(What this task involves)
In the data that follows, find the line with "Image resolution: width=2388"; transcribe it, every later line up to the one with "You are a computer-use agent. 1589x1192", and that line as well, exactly and with no others.

(Study material)
◆ ◆ ◆ ◆ ◆ ◆ ◆
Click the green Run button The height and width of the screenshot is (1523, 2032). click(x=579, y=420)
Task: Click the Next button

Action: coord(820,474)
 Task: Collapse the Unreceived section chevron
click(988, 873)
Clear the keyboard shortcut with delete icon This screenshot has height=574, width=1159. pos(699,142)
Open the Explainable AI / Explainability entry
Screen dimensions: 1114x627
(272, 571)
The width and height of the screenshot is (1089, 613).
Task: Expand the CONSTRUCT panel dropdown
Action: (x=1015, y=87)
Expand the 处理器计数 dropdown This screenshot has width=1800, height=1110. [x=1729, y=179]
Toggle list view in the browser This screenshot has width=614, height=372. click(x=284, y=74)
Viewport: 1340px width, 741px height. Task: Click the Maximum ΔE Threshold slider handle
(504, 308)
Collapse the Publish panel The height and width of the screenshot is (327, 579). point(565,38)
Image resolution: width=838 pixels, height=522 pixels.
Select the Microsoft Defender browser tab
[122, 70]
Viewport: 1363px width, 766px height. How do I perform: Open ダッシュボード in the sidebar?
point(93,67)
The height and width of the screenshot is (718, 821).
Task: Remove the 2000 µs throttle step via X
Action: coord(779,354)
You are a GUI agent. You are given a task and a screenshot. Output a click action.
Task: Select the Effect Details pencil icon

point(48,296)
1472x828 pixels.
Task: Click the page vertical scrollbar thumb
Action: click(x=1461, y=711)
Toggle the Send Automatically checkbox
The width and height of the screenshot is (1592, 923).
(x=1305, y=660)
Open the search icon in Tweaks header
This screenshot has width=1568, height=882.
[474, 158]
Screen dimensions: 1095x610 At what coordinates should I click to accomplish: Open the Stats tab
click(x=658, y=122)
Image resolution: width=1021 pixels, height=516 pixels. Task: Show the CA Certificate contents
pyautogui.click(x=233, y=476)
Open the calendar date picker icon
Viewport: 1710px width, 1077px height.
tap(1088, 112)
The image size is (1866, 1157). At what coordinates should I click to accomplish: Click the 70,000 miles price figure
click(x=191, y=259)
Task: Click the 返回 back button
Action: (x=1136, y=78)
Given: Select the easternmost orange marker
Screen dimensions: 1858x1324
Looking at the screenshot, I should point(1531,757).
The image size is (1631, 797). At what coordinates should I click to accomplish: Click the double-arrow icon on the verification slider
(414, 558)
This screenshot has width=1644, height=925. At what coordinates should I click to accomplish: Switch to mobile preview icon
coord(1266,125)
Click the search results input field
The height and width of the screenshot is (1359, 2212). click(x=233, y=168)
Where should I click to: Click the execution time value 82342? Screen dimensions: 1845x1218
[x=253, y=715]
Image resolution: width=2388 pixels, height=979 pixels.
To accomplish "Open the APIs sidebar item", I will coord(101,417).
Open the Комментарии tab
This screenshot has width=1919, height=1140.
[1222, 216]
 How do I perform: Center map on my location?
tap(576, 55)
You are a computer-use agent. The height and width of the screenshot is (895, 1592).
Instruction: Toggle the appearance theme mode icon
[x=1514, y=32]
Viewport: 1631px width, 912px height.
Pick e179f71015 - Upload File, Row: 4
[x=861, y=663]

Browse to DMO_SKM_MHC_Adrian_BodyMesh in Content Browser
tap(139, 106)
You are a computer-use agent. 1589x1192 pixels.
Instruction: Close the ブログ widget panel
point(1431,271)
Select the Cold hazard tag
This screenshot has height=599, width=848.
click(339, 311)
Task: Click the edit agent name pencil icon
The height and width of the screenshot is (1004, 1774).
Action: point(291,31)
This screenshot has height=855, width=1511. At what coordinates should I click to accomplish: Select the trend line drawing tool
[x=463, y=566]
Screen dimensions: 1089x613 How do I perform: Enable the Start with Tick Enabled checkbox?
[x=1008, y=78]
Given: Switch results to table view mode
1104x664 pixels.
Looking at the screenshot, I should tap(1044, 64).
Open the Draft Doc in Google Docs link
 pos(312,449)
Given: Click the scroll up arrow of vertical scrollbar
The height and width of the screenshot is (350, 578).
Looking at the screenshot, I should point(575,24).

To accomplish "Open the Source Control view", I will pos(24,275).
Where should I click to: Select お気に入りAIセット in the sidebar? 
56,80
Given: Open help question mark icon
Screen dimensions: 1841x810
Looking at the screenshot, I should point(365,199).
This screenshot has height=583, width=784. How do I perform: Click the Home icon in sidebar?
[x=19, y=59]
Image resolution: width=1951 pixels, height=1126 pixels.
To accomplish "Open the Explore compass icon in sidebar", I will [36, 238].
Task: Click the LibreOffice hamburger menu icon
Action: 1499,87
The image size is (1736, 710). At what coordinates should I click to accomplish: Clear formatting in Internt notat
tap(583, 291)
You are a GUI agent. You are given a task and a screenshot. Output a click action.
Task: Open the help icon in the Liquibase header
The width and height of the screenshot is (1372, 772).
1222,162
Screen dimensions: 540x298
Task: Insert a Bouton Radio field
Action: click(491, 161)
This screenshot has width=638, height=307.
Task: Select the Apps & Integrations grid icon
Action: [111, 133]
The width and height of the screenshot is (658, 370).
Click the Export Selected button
◆ ◆ ◆ ◆ ◆ ◆ ◆
(Answer to the problem)
Image resolution: width=2388 pixels, height=979 pixels.
To accomplish "Open the APIs sidebar item", I will coord(101,417).
Open the Комментарии tab
This screenshot has width=1919, height=1140.
[1222, 216]
 How do I perform: Center map on my location?
tap(576, 55)
You are a computer-use agent. The height and width of the screenshot is (895, 1592).
Instruction: Toggle the appearance theme mode icon
[x=1514, y=32]
Viewport: 1631px width, 912px height.
Pick e179f71015 - Upload File, Row: 4
[x=861, y=663]

Browse to DMO_SKM_MHC_Adrian_BodyMesh in Content Browser
tap(139, 106)
You are a computer-use agent. 1589x1192 pixels.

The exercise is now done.